PROVIDED ENTRIES:
>>
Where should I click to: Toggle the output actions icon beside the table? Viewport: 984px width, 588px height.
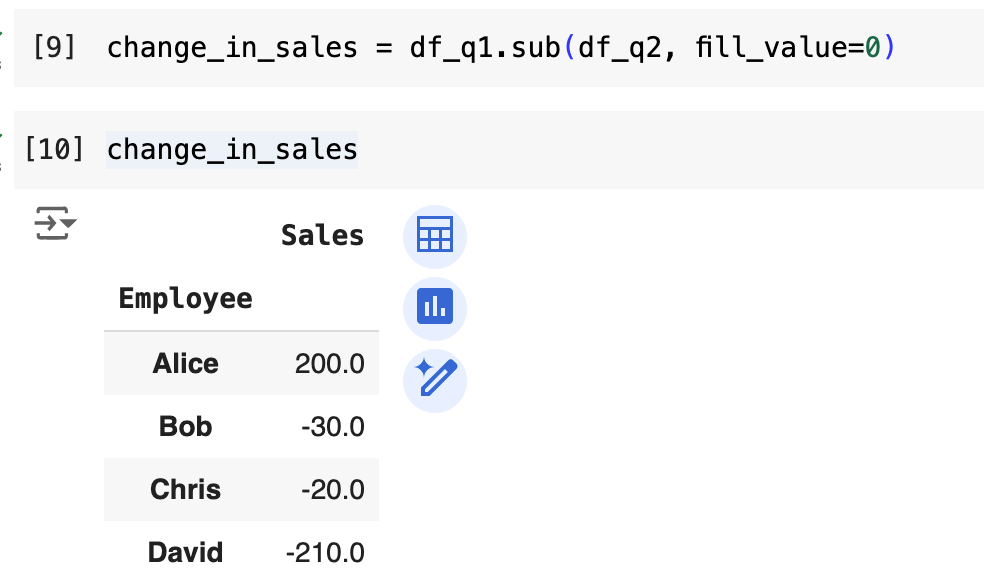point(55,224)
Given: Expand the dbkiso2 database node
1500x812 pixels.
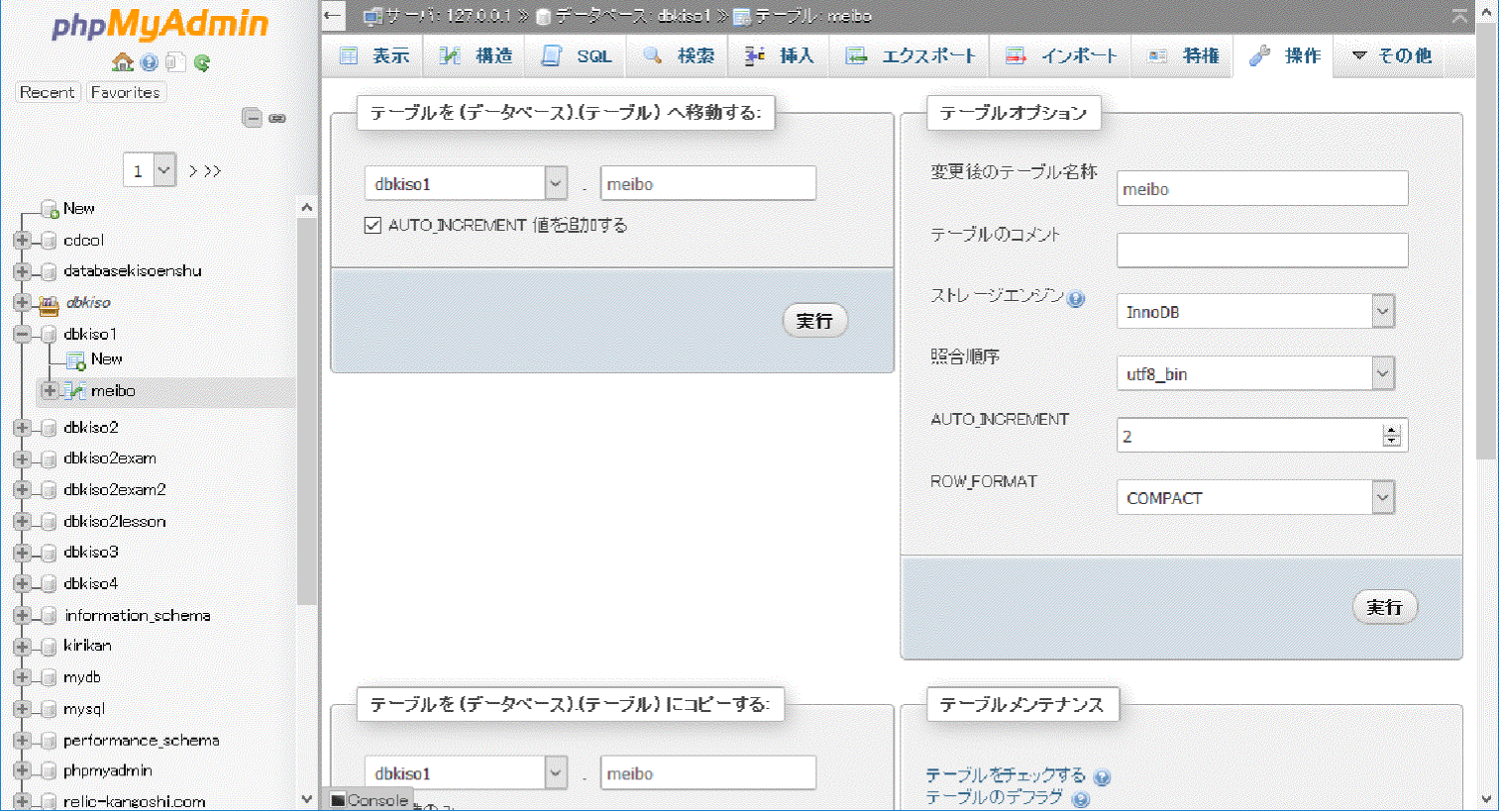Looking at the screenshot, I should (x=22, y=428).
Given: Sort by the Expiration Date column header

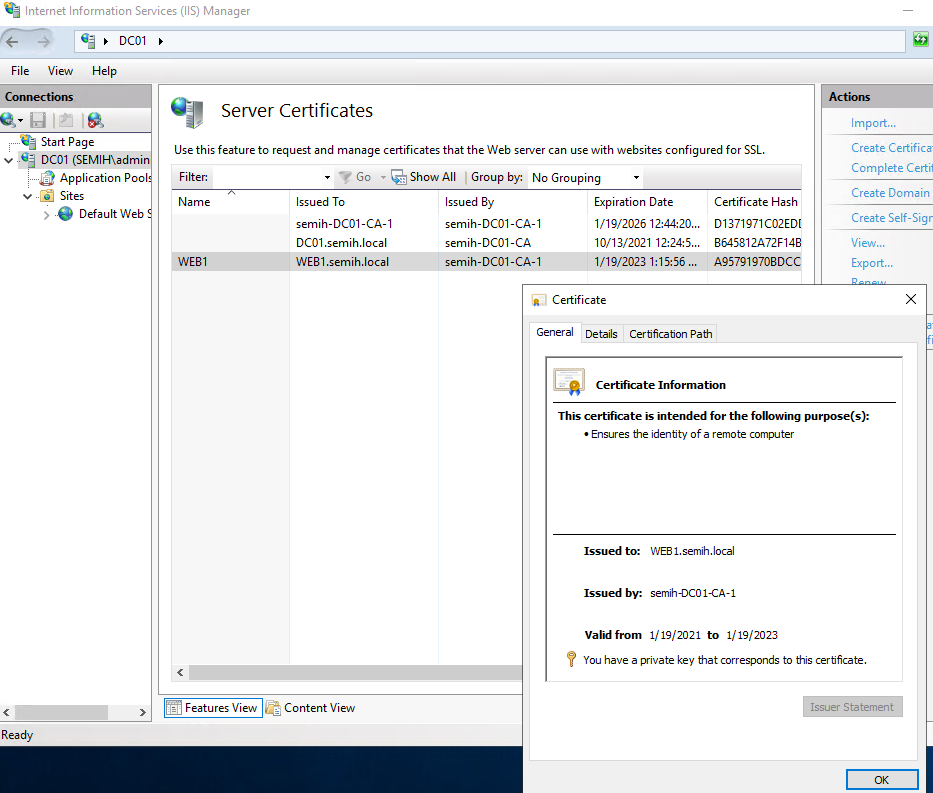Looking at the screenshot, I should tap(633, 202).
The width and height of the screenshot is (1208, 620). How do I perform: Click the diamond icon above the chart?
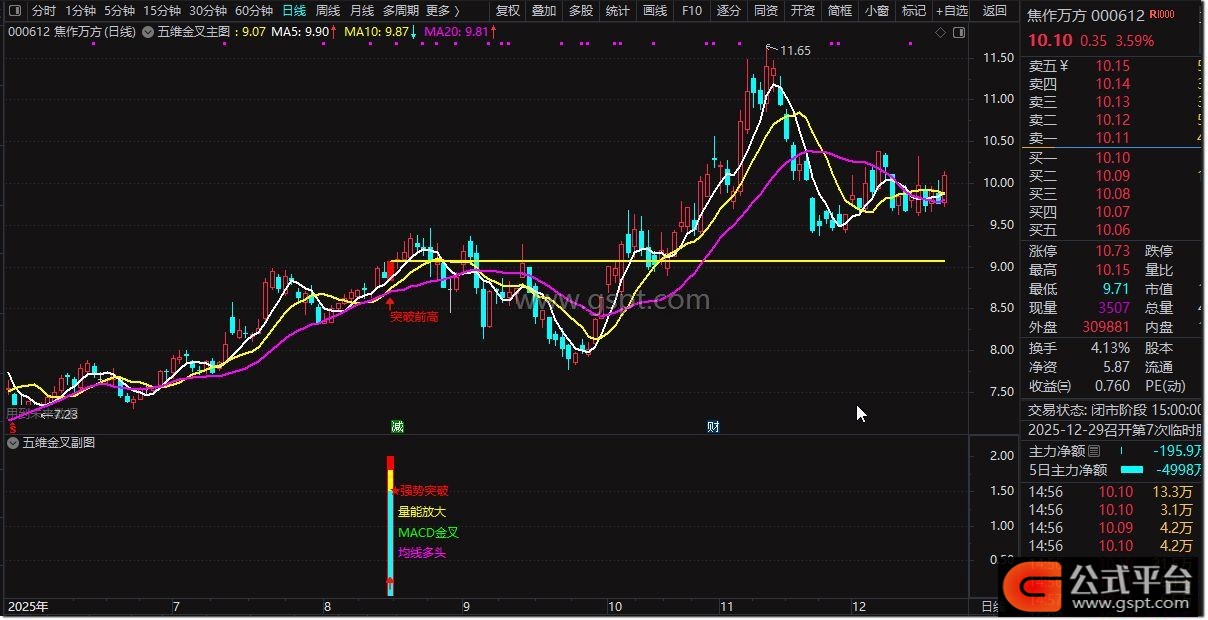[939, 32]
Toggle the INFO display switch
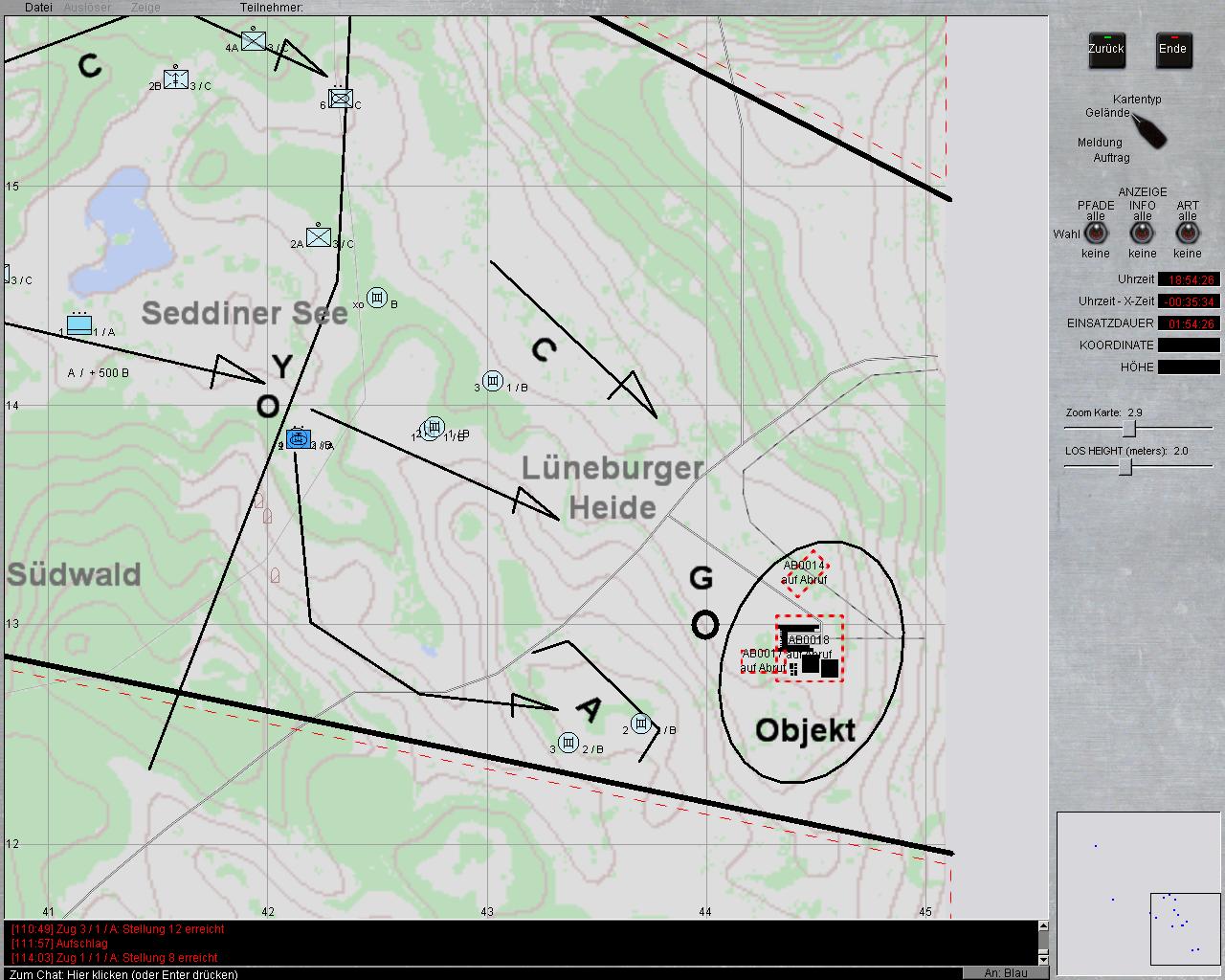This screenshot has width=1225, height=980. pyautogui.click(x=1142, y=233)
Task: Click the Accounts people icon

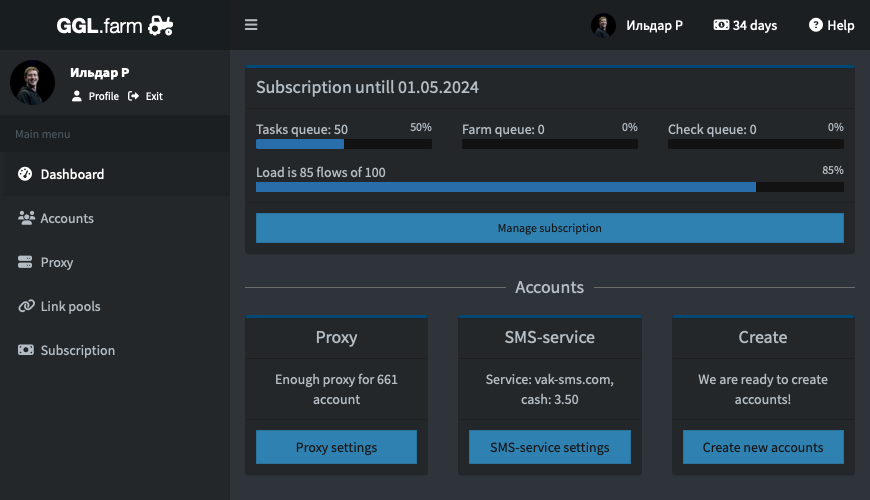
<<
ASSIGNMENT:
Copy verbatim the span that opens at the line with "The width and" and closes at the final line of the listing. Do not carry over any pictures.

ANSWER BELOW:
The width and height of the screenshot is (1208, 620). How do I perform: Click the diamond icon above the chart?
[939, 32]
Toggle the INFO display switch
This screenshot has width=1225, height=980. pyautogui.click(x=1142, y=233)
Task: Click the Accounts people icon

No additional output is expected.